■ **Fragmento de origen**:
.....

Los invito, hermanos, a
leer y meditar el Evangelio y el comentario, en este I Domingo de Adviento, el
comienzo de un nuevo año litúrgico.
Dios los bendiga…
Evangelio según San Lucas 21,25-28.34-36.
Habrá señales en el sol, en la luna y en las estrellas; y en la tierra, los pueblos serán presa de la angustia ante el rugido del mar y la violencia de las olas. Los hombres desfallecerán de miedo por lo que sobrevendrá al mundo, porque los astros se conmoverán. Entonces se verá al Hijo del hombre venir sobre una nube, lleno de poder y de gloria. Cuando comience a suceder esto, tengan ánimo y levanten la cabeza, porque está por llegarles la liberación". Tengan cuidado de no dejarse aturdir por los excesos, la embriaguez y las preocupaciones de la vida, para que ese día no caiga de improviso sobre ustedes como una trampa, porque sobrevendrá a todos los hombres en toda la tierra. Estén prevenidos y oren incesantemente, para quedar a salvo de todo lo que ha de ocurrir. Así podrán comparecer seguros ante el Hijo del hombre".
Comentario
Cuentan la historia de un
soldado que se acerca a su jefe inmediato y le dice:
“–Uno de nuestros
compañeros no ha regresado del campo de batalla, señor. Solicito permiso para
ir a buscarlo”. “–Permiso denegado –replicó el oficial–. No quiero que
arriesgue usted su vida por un hombre que probablemente ha muerto”. Haciendo
caso omiso de la prohibición, el soldado salió, y una hora más tarde regresó
mortalmente herido, transportando el cadáver de su amigo. El oficial, furioso,
le gritó:”– ¡Ya le dije yo que había muerto! Dígame, ¿valía la pena ir allí
para traer un cadáver arriesgando su propia vida?” Y el soldado moribundo
respondió: “– ¡Claro que sí, señor! Cuando lo encontré, todavía estaba vivo y
pudo decirme: ‘¡Estaba seguro que vendrías!".
En estos casos es cuando
se entiende que un amigo es aquel que se queda cuando todo el mundo se ha ido.
Los verdaderos amigos no calculan costos, ni están midiendo gota a gota su
propia entrega. Un verdadero amigo no sabe de ahorros, ni de moderaciones en la
generosidad. “Nadie tiene mayor amor que el que da la vida por sus amigos”
(Juan 15, 31), decía Jesús antes de su propia entrega hasta la muerte, y muerte
de cruz.

.....

■ **Datos extraídos**:
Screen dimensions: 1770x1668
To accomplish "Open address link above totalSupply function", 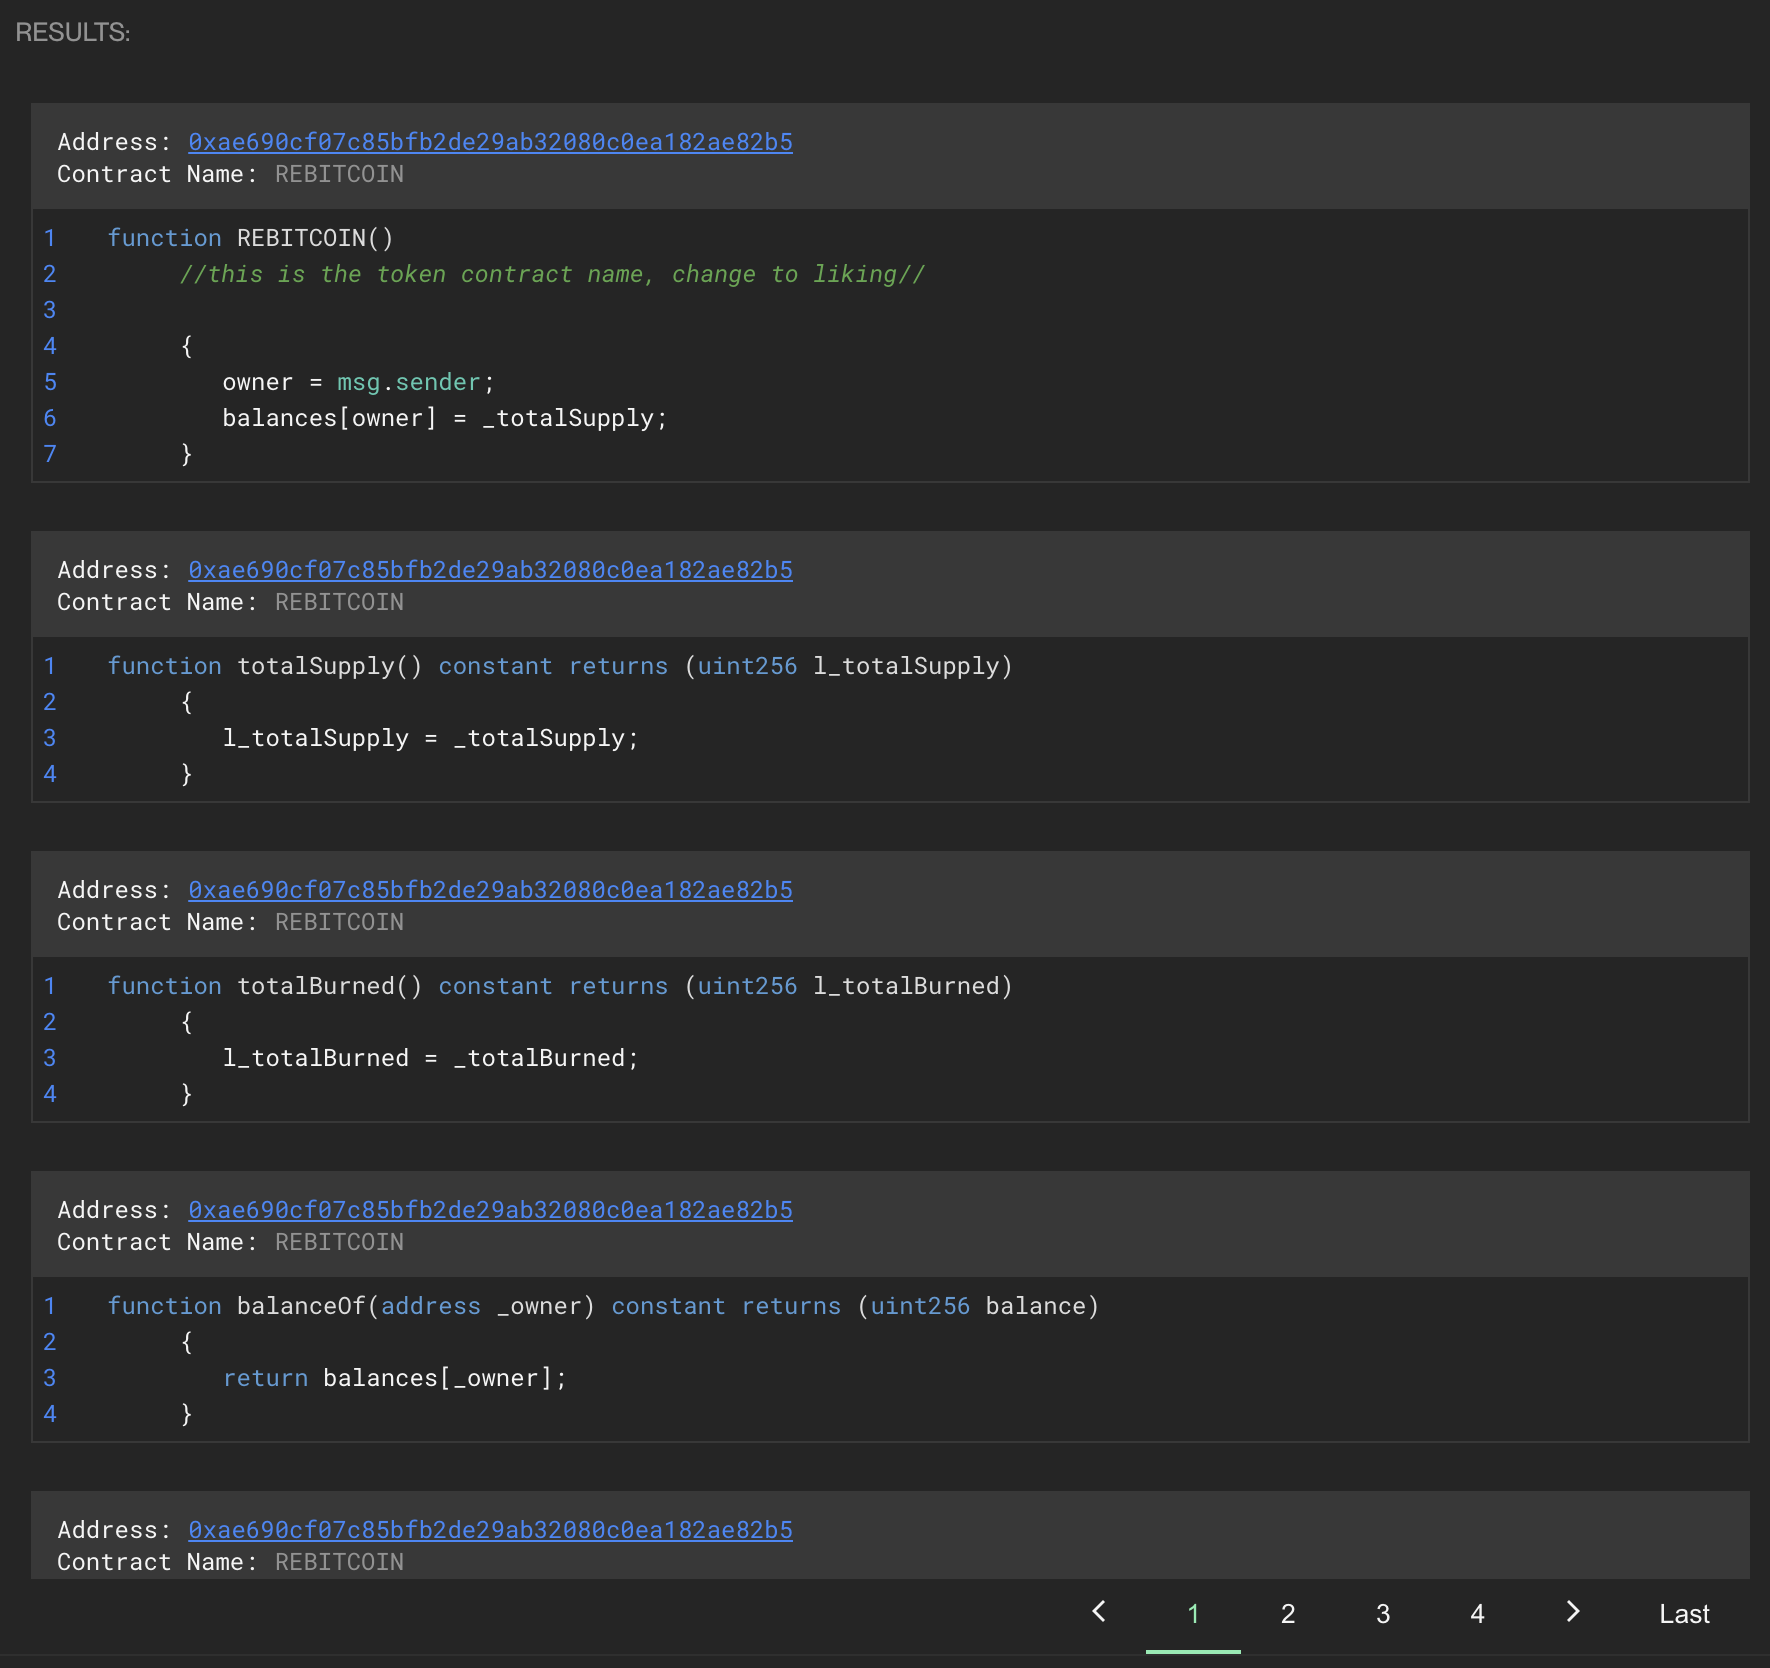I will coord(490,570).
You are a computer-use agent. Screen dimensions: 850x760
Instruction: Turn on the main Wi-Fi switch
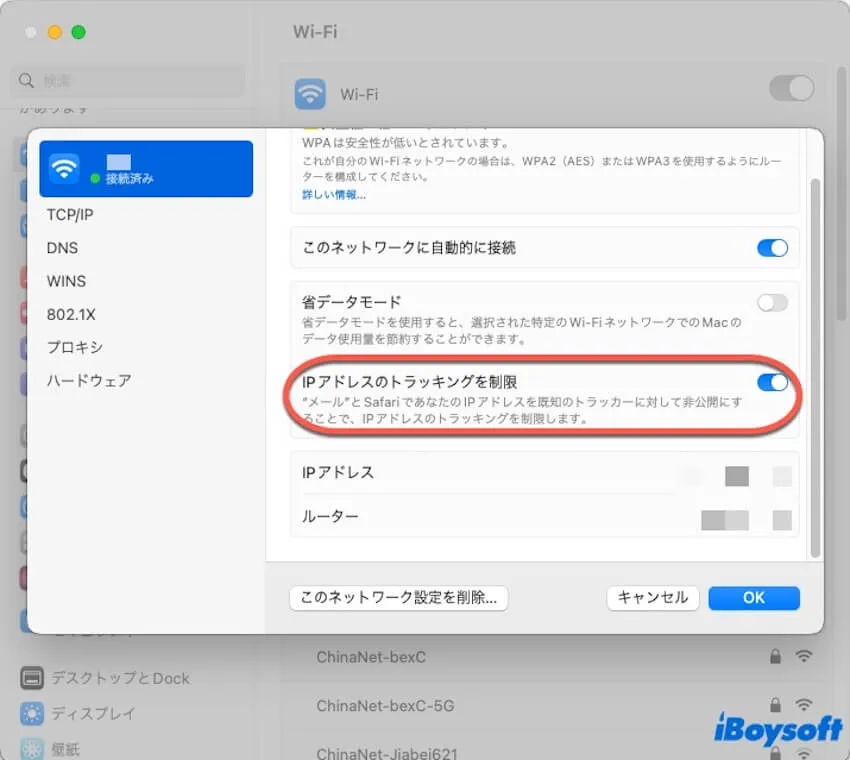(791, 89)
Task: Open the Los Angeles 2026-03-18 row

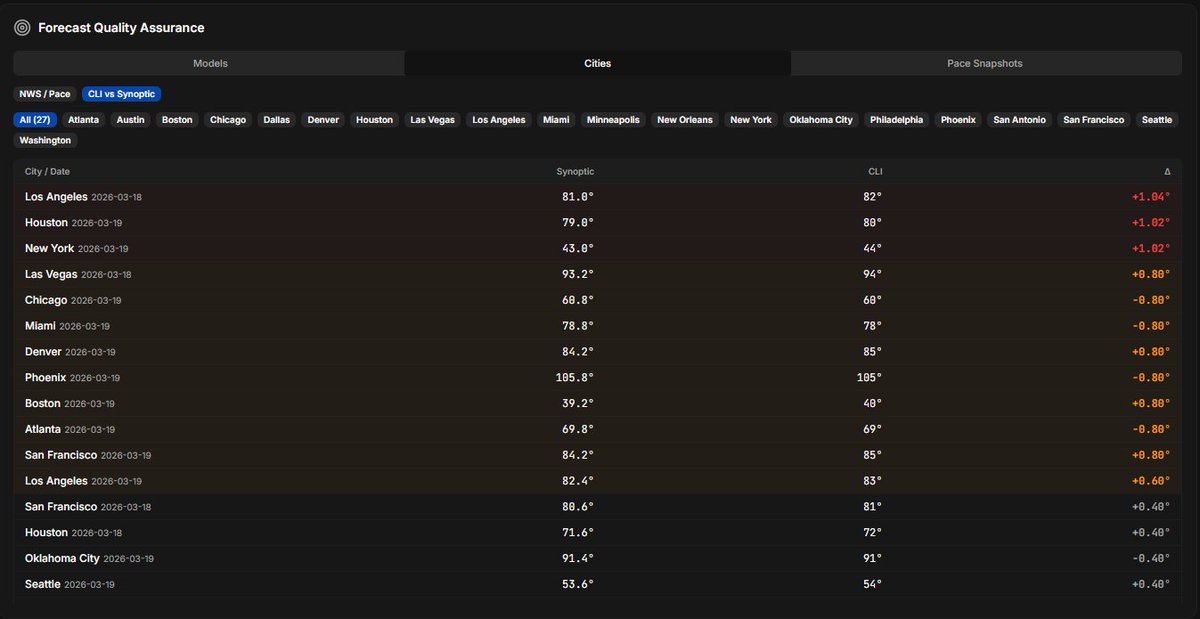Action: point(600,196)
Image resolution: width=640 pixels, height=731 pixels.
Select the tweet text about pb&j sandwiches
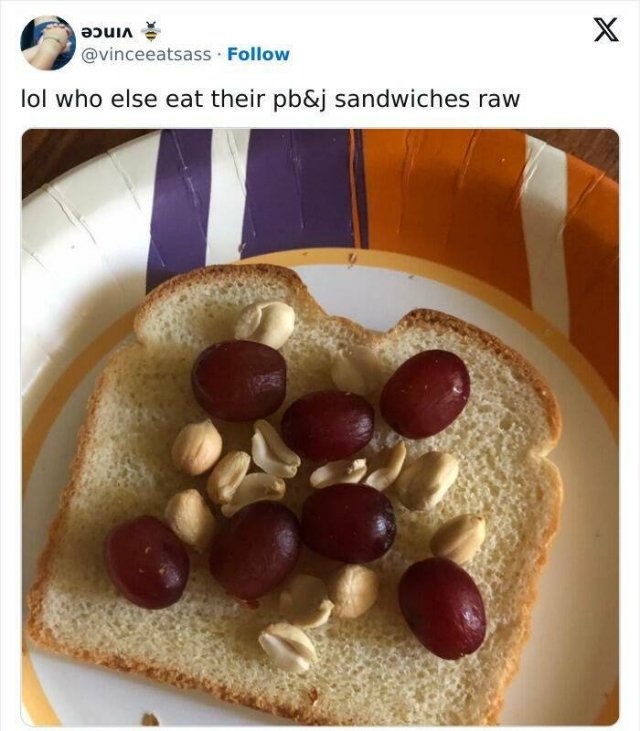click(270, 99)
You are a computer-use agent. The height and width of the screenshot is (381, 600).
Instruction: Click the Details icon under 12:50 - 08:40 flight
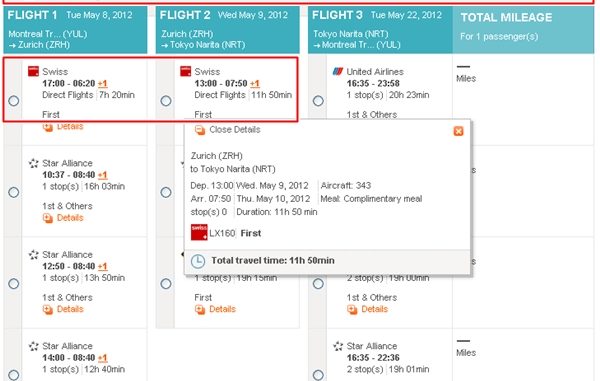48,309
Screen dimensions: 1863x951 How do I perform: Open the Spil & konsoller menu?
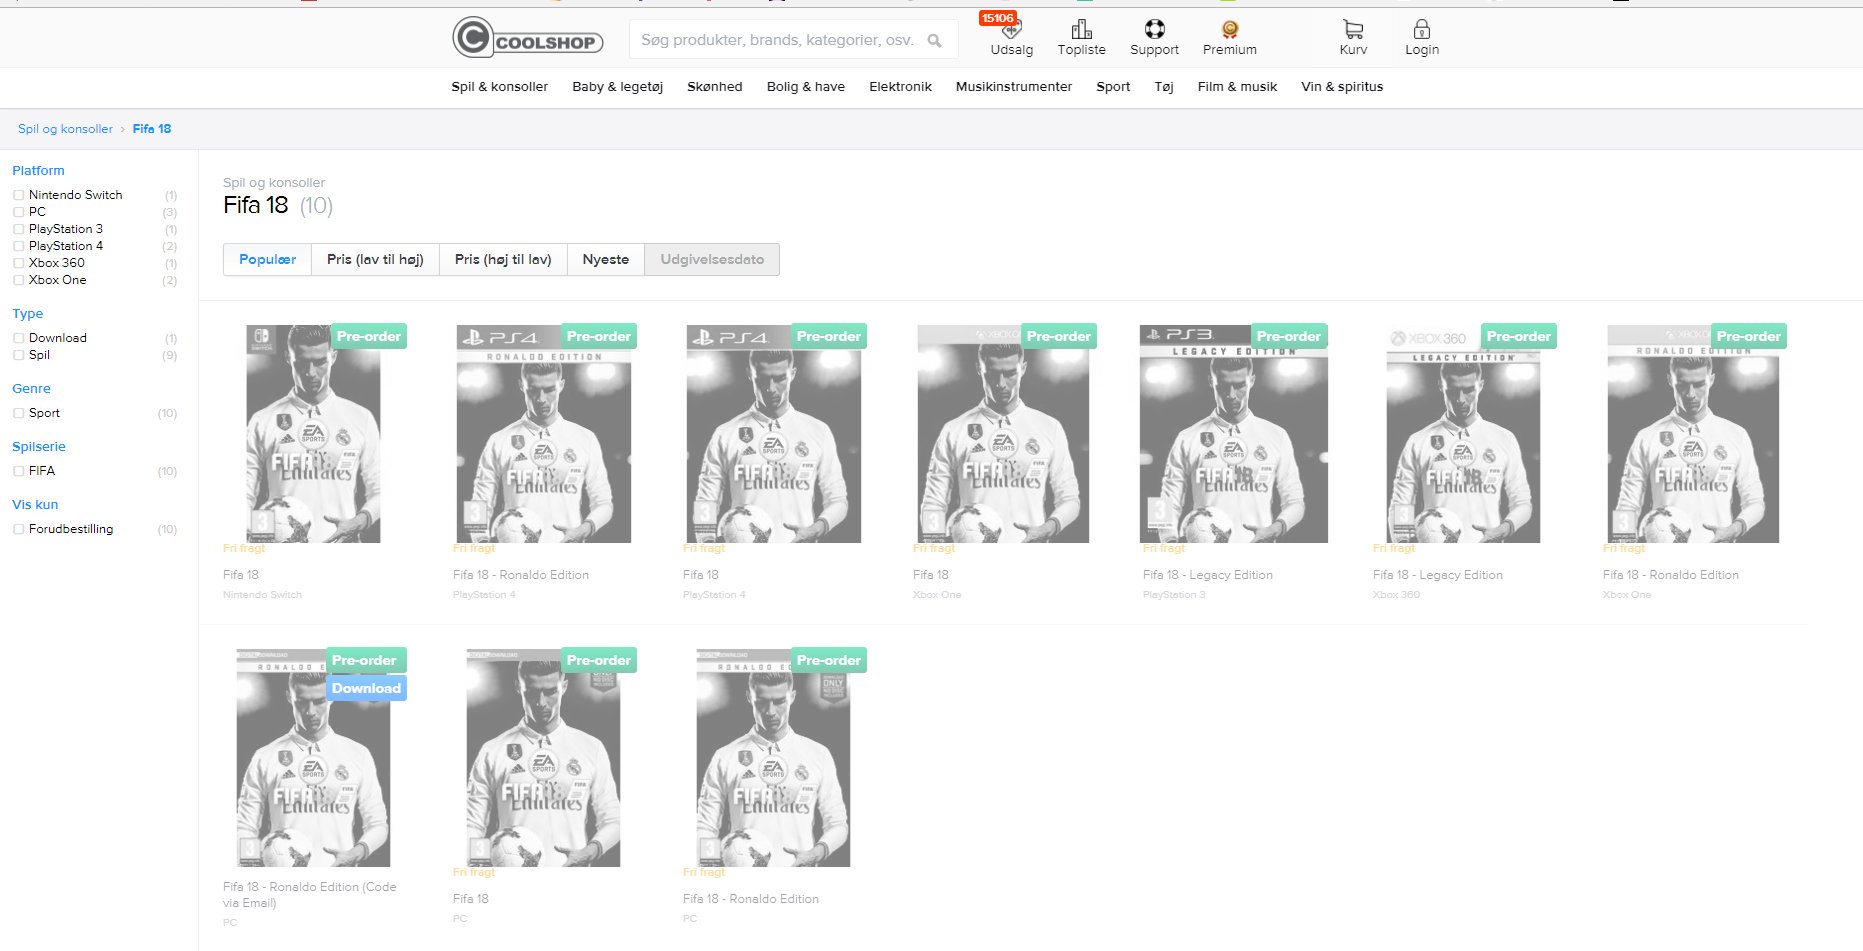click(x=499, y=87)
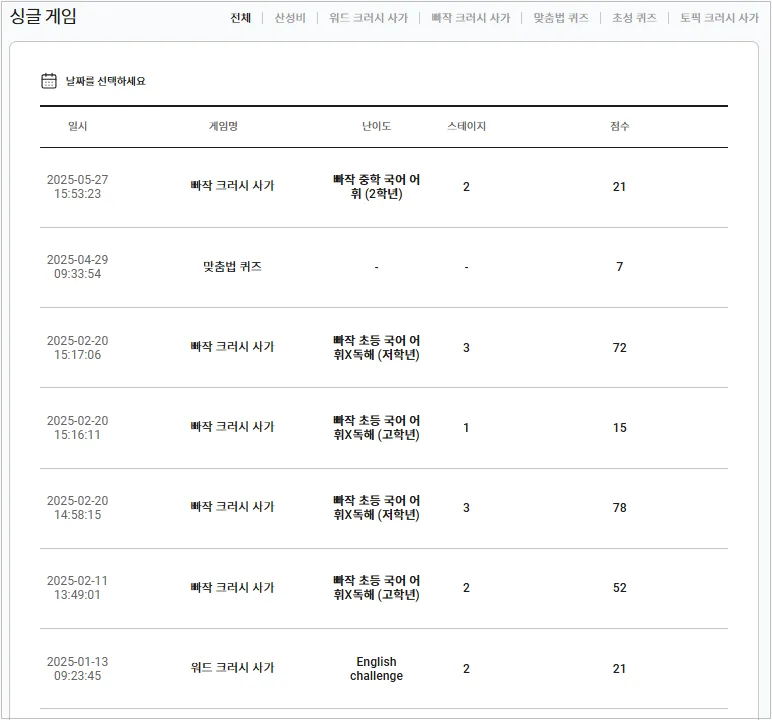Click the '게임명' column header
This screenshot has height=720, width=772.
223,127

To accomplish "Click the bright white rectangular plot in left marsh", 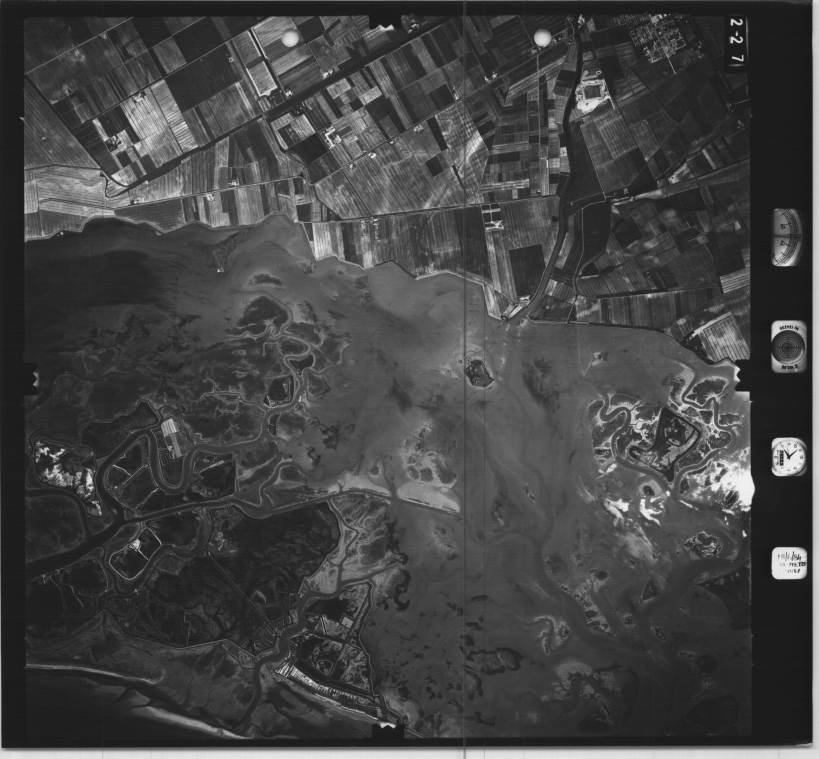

.....

■ **Qué hacer**:
**1)** En el fragmento sobre el Evangelio de Adviento, ¿cuánto tiempo después de salir regresó el soldado herido?
**2)** Devuelve sin cambios el pasaje del fragmento sobre el Evangelio de Adviento que empieza con "Los invito, hermanos, a" y sigue hasta "San Lucas 21,25-28.34-36.".
**3)** Escribe la continuación del fragmento sobre el Evangelio de Adviento a partir de su última frase.

■ **Respuestas por tarea**:
**1)** Una hora más tarde.

**2)**
Los invito, hermanos, a
leer y meditar el Evangelio y el comentario, en este I Domingo de Adviento, el
comienzo de un nuevo año litúrgico.
Dios los bendiga…
Evangelio según San Lucas 21,25-28.34-36.

**3)**
Lo que realmente hace
novedosa nuestra fe, con respecto a otras religiones, es que nuestro Dios se
encarnó, se hizo hombre, compartió nuestra condición humana, menos en el
pecado, asumiendo todas las consecuencias de la encarnación. No nos dejó
abandonados al poder de nuestras limitaciones, sino que vino a rescatarnos de
nuestras miserias personales y sociales. Esta es la esperanza que nos anima y
por la cual tenemos que estar despiertos para saber reconocerla y recibirla el
día que se acerque: “Tengan cuidado y no dejen que sus corazones se endurezcan
por los vicios, las borracheras y las preocupaciones de esta vida, para que aquel
día no caiga de pronto sobre ustedes como una trampa. Porque vendrá sobre todos
los habitantes de la tierra. Estén ustedes preparados, orando en todo tiempo,
para que puedan escapar de todas estas cosas que van a suceder y para que
puedan presentarse delante del Hijo del hombre”.
Estas advertencias que nos
presenta el evangelio de hoy, pueden ser leídas con temor y temblor, porque
anuncian acontecimientos extraordinarios: “Habrá señales en el sol, en la luna
y en las estrellas; y en la tierra las naciones estarán confusas y se asustarán
por el terrible ruido del mar y de las olas. La gente se desmayará de miedo al
pensar en lo que va a sucederle al mundo; pues hasta las fuerzas celestiales
serán sacudidas. Entonces se verá al Hijo del hombre venir en una nube con gran
poder y gloria”. Sin embargo, san Lucas está invitando precisamente a lo
contrario; no a sentir miedo, sino a llenarse de alegría por lo que va a
suceder: “Cuando comiencen a suceder estas cosas, anímense y levanten la
cabeza, porque muy pronto serán libertados”.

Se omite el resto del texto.